Mithu Sanyal, eine deutsche Autorin mit indischem Hintergrund, beschäftigt sich im Roman Antichristie nicht nur mit dem Tod der britischen Queen 2022, sondern auch mit der Geschichte des indischen Freiheitskampfes.
Durga, die bereits eine Doctor Who-(Doppel-)Folge geschrieben hat, ist in einem gemischten Team für die neue "woke" Poirot-Verfilmung. Doch plötzlich wacht sie als junger, indischer Freiheitskämpfer im London von 1906 auf.

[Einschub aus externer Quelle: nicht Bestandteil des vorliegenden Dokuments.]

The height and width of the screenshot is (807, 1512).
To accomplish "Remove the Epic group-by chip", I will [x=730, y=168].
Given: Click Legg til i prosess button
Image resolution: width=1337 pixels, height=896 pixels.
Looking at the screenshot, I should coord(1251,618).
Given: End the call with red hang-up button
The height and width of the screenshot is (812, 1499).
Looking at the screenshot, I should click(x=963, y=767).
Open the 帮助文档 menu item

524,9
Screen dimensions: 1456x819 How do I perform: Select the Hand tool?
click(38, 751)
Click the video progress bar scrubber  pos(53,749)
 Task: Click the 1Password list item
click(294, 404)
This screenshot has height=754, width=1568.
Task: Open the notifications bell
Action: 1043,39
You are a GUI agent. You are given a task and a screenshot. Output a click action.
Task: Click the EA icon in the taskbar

Der Roman beginnt interessant, es geht darum, Agatha Christie zu entkolonialisieren und auf wieviel Widerstand die Filmproduktion trifft. Doch sobald die zweite Zeitlinie ins Spiel kommt, wird es nicht nur wegen des Zeitreiseaspekts verwirrend, sondern auch, weil ziemlich wenig erklärt wird. An sich schuldet der Roman das seinen Leser:innen nicht, jedoch braucht man dann einfach vorab einiges an Recherche und es sind sicher nicht alle Leser:innen bereit, diese Vorarbeit zu leisten. Und zumindest sollte es möglich sein, den Roman auch "dumm" zu genießen...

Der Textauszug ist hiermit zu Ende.